== PASSAGE PROVIDED ==
= Beginning of Section =

Ma has been spending time in the Bay Area. He rents a home there, and he has audited history courses at Berkeley, where his son is an undergraduate. The time in the U.S. has clearly rubbed off on him. “I want people to learn what democracy means,” he says. One way to do that: The company’s 25,000 employees elect 10 representatives who determine how Alibaba spends part of its philanthropy budget. “This is the first test in China of a real democracy,” Ma says.

The Chinese government isn’t terribly interested in testing democracy, of course. Beijing is showing an interest, however, in what Alibaba does. In the past, Ma thought the best way to keep the government happy was for Alibaba to do well and create jobs. But, he says, “when you have millions of [small companies] using your site and billions of dollars of transactions every day, the government cares.” In 2011, after the fraud and counterfeiting scandals, Ma met with government officials 40 to 50 times. “I try my best to talk with them and make sure they understand what we are doing,” he says.

Ma also wants the world to know that he takes antipiracy efforts seriously. Alibaba has hired James Mendenhall, a top lawyer in the George W. Bush administration, as its Washington lobbyist, and Taobao says it removed 63 million pirated products last year. In December, the U.S. Trade Representative acknowledged that Taobao is making “significant efforts” to expunge the fakes. Tmall specializes in authentic, name-brand goods.

The looming challenge for Ma and Alibaba is competition. China’s e-commerce market may grow 42 percent this year, to $173 billion, according to JPMorgan Chase (JPM). That growth has global retailers slavering. In February, Wal-Mart Stores (WMT) acquired Shanghai-based e-commerce site Yihaodian. A group of investors that includes Russia’s Digital Sky Technologies put $1.5 billion into retailer 360buy Jingdong Mall last year. And on May 24, Tencent, Alibaba’s chief competitor, announced plans to invest $1 billion in its e-commerce unit.

The rivals will be battling uphill, says Michael Clendenin, managing director of RedTech Advisors in Shanghai. Other retailers hold inventory and operate costly delivery networks; Taobao and Tmall let vendors take care of those low-margin tasks and instead earn money through storefront fees, ads, and infrastructure support. “He’s the ultimate winner,” Clendenin says. “In e-commerce, Jack Ma is the house—and the house always wins.”

The bottom line: Ma’s next challenge is staying dominant in the $173 billion Chinese e-commerce market—and not getting distracted.

= End of Section =

== RECORD SET ==
= Beginning of Section =

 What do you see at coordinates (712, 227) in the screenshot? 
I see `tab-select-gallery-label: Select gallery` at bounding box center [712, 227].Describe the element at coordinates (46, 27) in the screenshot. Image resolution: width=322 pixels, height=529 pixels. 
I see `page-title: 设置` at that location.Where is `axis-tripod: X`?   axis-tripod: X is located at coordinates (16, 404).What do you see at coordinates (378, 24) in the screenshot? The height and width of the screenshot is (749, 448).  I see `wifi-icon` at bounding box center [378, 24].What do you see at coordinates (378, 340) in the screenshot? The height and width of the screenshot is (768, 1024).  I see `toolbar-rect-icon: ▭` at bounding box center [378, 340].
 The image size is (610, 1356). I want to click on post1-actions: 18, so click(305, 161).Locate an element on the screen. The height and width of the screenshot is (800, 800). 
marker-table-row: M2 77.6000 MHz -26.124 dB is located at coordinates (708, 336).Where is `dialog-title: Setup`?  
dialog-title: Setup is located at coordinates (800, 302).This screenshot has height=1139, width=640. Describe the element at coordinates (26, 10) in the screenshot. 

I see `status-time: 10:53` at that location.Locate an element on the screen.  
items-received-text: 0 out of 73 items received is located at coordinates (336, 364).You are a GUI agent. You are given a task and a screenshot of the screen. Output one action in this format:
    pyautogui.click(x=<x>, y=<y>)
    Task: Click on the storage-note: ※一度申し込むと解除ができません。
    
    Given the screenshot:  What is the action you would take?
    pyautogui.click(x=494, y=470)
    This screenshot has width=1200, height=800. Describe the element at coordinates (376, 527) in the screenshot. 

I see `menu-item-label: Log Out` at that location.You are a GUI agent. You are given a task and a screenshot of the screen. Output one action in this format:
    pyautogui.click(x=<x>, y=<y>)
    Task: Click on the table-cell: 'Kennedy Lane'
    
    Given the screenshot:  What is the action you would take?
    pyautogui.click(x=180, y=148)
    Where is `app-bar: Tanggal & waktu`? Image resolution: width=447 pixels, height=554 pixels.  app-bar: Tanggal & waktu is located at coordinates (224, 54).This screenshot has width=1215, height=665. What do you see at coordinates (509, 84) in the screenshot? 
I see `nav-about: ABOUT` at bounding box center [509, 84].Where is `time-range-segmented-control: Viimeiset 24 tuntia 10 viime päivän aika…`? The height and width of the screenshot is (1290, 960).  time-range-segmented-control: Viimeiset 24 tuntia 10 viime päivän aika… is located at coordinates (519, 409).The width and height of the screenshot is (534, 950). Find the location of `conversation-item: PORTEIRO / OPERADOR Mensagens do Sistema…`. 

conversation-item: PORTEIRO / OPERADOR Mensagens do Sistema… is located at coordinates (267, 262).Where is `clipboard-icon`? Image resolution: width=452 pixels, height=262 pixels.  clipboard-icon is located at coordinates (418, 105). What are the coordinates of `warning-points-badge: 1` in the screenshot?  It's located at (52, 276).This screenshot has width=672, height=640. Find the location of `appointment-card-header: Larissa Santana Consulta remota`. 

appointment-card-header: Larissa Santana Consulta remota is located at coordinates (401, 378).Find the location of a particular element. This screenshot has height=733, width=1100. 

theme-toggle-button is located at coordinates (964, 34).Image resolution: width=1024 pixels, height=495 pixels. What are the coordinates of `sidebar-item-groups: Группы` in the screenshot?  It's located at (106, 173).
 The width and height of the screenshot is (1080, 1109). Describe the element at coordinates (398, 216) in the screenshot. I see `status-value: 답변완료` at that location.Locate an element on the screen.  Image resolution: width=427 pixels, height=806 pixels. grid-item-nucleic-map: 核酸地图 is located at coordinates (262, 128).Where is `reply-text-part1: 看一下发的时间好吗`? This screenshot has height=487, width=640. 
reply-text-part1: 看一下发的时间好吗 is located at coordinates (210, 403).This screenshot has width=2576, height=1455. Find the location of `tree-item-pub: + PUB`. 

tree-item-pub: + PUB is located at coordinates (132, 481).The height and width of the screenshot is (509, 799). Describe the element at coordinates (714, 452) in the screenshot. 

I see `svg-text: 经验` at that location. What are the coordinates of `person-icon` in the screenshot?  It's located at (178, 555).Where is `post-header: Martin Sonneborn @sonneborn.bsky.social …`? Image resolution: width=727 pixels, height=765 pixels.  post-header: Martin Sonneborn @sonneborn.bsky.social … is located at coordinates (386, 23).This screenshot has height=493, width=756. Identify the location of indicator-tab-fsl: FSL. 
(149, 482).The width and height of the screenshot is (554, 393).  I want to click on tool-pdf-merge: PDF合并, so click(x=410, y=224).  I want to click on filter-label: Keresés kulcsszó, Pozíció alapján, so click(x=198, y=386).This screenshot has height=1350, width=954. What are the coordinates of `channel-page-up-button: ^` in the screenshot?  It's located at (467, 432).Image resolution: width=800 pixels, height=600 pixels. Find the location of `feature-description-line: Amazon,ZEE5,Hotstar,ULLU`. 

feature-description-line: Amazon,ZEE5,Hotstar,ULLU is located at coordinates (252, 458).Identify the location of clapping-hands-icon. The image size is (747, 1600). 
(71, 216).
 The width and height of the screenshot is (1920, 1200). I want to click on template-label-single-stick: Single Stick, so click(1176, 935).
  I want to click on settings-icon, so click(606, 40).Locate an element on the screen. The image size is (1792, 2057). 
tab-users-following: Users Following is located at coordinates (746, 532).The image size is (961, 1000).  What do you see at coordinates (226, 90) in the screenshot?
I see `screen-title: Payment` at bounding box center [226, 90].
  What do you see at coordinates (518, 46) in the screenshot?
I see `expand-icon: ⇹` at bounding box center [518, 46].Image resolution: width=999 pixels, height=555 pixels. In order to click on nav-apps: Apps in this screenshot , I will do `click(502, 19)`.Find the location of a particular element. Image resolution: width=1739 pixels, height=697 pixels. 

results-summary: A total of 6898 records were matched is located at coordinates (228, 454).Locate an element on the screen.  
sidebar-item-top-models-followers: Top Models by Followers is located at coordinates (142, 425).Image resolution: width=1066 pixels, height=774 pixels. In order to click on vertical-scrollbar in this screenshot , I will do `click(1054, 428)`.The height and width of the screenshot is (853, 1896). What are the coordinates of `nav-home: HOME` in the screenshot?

= End of Section =

== EXERCISE OBJECTIVE ==
Answer these questions using the passage about Jack Ma and Alibaba:
1. How many representatives do Alibaba's employees elect to decide on part of its philanthropy budget?
2. How many pirated products does Taobao say it removed last year?
3. Which company announced on May 24 that it plans to invest $1 billion in its e-commerce unit?

== ANSWER TO THIS EXERCISE ==
1. 10
2. 63 million
3. Tencent